Tu, Consultazion, mi farai intendere quando mi conviene sciôrre o rompere la mal impiegata occupazione; la qual degnamente prenderà la mira non ad oro e facultadi da volgari e sordidi ingegni; ma a que' tesori che meno ascosi e dispersi dal tempo, son celebrati e colti nel campo de l'eternitade; a fin che non si dica di noi, come di quelli: meditantur sua stercora scarabaei. Tu, Pazienza, confirmami, affrenami ed administrami quel tuo Ocio eletto, a cui non è sorella la Desidia, ma quello che è fratello de la Toleranza. Mi farai declinar dall'inquietudine ed inclinare alla non curiosa Sollecitudine. Allora mi negarai il correre, quando correr mi cale dove son precipitosi, infami e mortali intoppi. Allora non mi farai alzar l'ancora e sciôrre la poppa dal lido, quando aviene che mi commetta ad insuperabile turbulenza di tempestoso mare. Ed in questo mi donarai ocio di abboccarmi con la Consultazione, la quale mi farà guardar prima me stessa; secondo, il negocio ch'ho da fare; terzo, a che fine e perché; quarto, con quai circonstanze; quinto, quando; sesto, dove; settimo, con cui. Amministremi quell'ocio con cui io possa far cose più belle, più buone e più eccellenti che quelle che lascio; perché in casa de l'Ocio siede il Conseglio, ed ivi della vita beata, meglior che in altra parte, si tratta. Indi megliormente si contemplano le occasioni; da là con più efficacia e forza si può uscire al negocio, perché, senza esser prima a bastanza posato, non è possibile di posser appresso ben correre. Tu, Ozio, mi administra, per cui io vegna stimato manco ocioso che tutti gli altri; percioché per tuo mezzo accaderà, che io serva a la republica e defension de la patria più con la mia voce ed esortazione, che con la spada, lancia e scudo il soldato, il tribuno, l'imperatore. Accòstati a me tu, generoso ed eroico e sollecito Timore; e con il tuo stimolo fa' che io non perisca prima dal numero de gl'illustri che dal numero de vivi. Fa' che prima che il torpore e morte mi tolga le mani, io mi ritrove talmente provisto che non mi possa togliere la gloria de l'opre. Sollecitudine, fa' che sia finito il tetto prima che vegna la pioggia; fa' che si ripare a le fenestre pria che soffieno gli Aquiloni ed Austri di lubrico ed inquieto inverno. Memoria del bene adoperato corso della vita, farai tu che la senettute e morte pria mi tolga che mi conturbe l'animo. Tu, tema di perdere la gloria acquistata ne la vita, non mi farai acerba, ma cara e bramabile la vecchiaia e morte.

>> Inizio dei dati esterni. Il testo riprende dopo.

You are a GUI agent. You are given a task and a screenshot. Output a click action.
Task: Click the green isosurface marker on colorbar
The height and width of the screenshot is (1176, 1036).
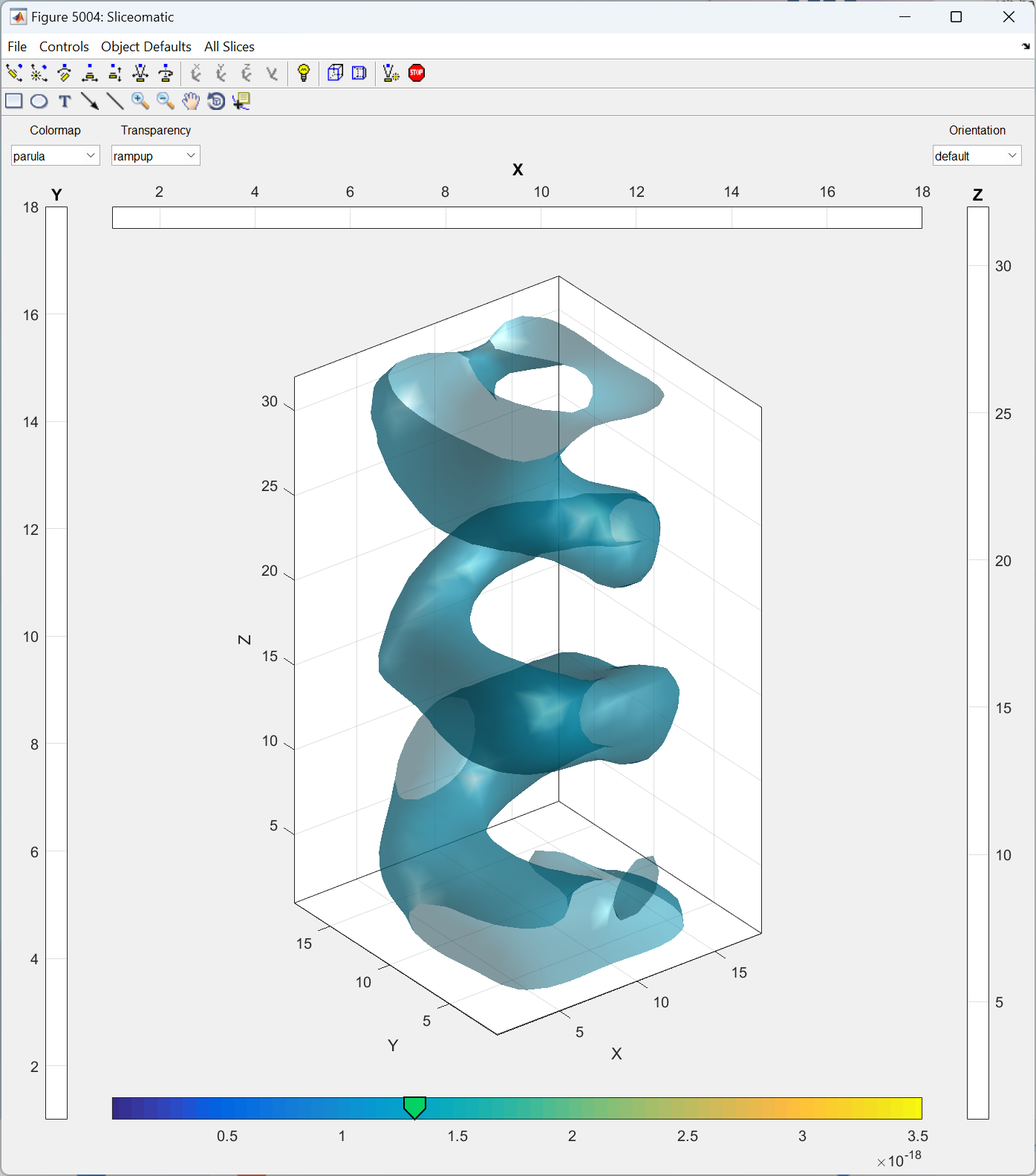point(414,1107)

•Saulino•  Ecco qua, o Sofia, la più degna ed onorata ricetta per rimediar alla tristizia e dolor che apporta la matura etade, ed all'importuno terror de la morte che da l'ora, che abbiamo uso di sensi, suol tiranneggiar il spirto de gli animanti. Onde ben disse il nolano Tansillo:

Godon quei, che non son ingrati al cielo,

E ad alte imprese non fur freddi e rudi;

Le staggion liete, allor che neve e gielo

Cadon su i colli d'erbe e di fior nudi,

Non han di che dolersi, ancor che, pelo

Cangiando e volto, cangin vita e studi.

Non ha l'agricoltor di che si doglia,.

Pur ch'al debito tempo il frutto coglia.


•Sofia•
 Assai ben detto, Saulino. Ma è tempo che tu ti retiri; perché ecco il mio tanto amico nume, quella grazia tanto desiderabile, quel volto tanto spettabile da la parte orientale mi s'avicina.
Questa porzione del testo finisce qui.